Acciones a realizar:
A. En el texto sobre la Pascua, ¿de qué maneras se ordena comer el cordero tras las palabras «la comeréis así:»? Enuméralas todas.
B. ¿Cómo seguiría el texto sobre la Pascua después de su última oración? Redacta la continuación.

Página:
▼▼▼

La palabra Pascua viene de la aramea phase y significa paso.
Todos los años celebraban los judíos esta fiesta con extraordinaria
solemnidad, para recordar cómo pasó el Ángel del Señor
por las casas de sus opresores, los egipcios, para ponerlos a ellos
en libertad.
Eran muchos siglos antes de Jesucristo. Los hijos de Israel se
veían reducidos a la esclavitud por los Faraones de Egipto. El hombre
escogido por Dios para salvar el pueblo, Moisés, ha pedido
varias veces, y siempre en vano, que el Faraón los deje marchar en
paz a ocupar la tierra que el Señor ha prometido a los israelitas.
El
tirano quiere tenerlos a su servicio.
Al fin toma Dios mismo la
defensa de su pueblo. Y por eso les da una orden terminante, por medio de
Moisés:
«Este mes será para vosotros el principal de los meses; el
primer mes del año... Que cada uno tome un cordero por
familia... Lo guardaréis hasta el catorce de este mes, y
entonces toda la gente de Israel lo sacrificará... recogeréis su
sangre, y con ella marcaréis las puertas de vuestras casas. Se
comerá la carne ese día: la comeréis asada al fuego, con
panes sin levadura y con hierbas amargas... la comeréis así:
ceñida la cintura, calzados los pies con sandalias, bastón en
mano y deprisa. Porque es la Pascua, esto es, el paso del
Señor. Yo pasaré de noche por el país de Egipto, y heriré de
muerte a todos los primogénitos de Egipto. Yo soy el Señor
La
sangre será una señal en vuestro favor en las casas en que
estéis. Yo veré la sangre y pasaré por alto de vosotros y no
habrá para vosotros plaga de muerte, cuando yo castigue al
país de Egipto. Conservaréis el recuerdo de este día y lo celebraréis de generación en generación, y será una fiesta perpetua.

▲▲▲

Material de consulta:
▼▼▼

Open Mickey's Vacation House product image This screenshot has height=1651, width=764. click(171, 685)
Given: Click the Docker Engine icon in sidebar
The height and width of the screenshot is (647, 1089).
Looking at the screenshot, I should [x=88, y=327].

▲▲▲

Resultados:
A.
- Ceñida la cintura
- Calzados los pies con sandalias
- Bastón en mano
- Deprisa

B.
Este es el origen de la Pascua, la fiesta mas sagrada y significativa
de Israel, profecía viva de la inmolación del Cordero de
Dios, que había de quitar los pecados del mundo, y que inmolado
por nuestro amor había de ser la nueva y verdadera Pascua de los
cristianos, nuestra Pascua.
Llegó, pues, la Pascua, los días del culto a Dios y del cariño
familiar. Jesús quiere celebrarla con sus amigos muy queridos:
quiere beber el vino con ellos, antes de abrasarse de sed en la
cruz, quiere reclinarse con ellos a la mesa, antes de ser puesto en
la piedra del sepulcro.
Llamó, pues, a dos de sus discípulos. Pedro
y Juan, en la mañana del jueves, que era el primer día de los
Panes sin levadura, y que iba a ser el primer Jueves Santo, y les
dijo:
—Id a la ciudad, y al entrar en ella, encontraréis a un hombre
llevando un cántaro de agua. Seguidle hasta la casa en
que entre, y allí diréis al dueño de ella: «El Maestro te dice: Mi
tiempo está cerca: ¿dónde está el aposento en que he de
comer la Pascua con mis discípulos?» Y él os enseñará en lo
alto de la casa un comedor espacioso y alfombrado. Preparad
allí.
No sabemos quién era este hombre del cántaro. Jesús conocía
dese lejos su corazón y sabía que al oír el delicado mensaje del
Maestro: «Mi tiempo esta próximo: llega el día de mi muerte»,
abriría su casa y ofrecería su estancia mejor. ¿Quién niega favor
semejante a un moribundo, que por última vez quiere reunirse con
sus amigos?
Llegan los discípulos a la ciudad, hallan al hombre del cántaro
y todo lo preparan en la casa: el cordero asado, los panes sin levadura,
las lechugas agrestes, el vino en un jarro, el agua caliente y
la salsa roja, haroset, hecha con manzanas, higos y limones
cocidos en vinagre y condimentados con canela.
Su color de ladrillo
les recordaba la arcilla con que trabajaban en su esclavitud de
Egipto y la libertad que el Señor les concedió.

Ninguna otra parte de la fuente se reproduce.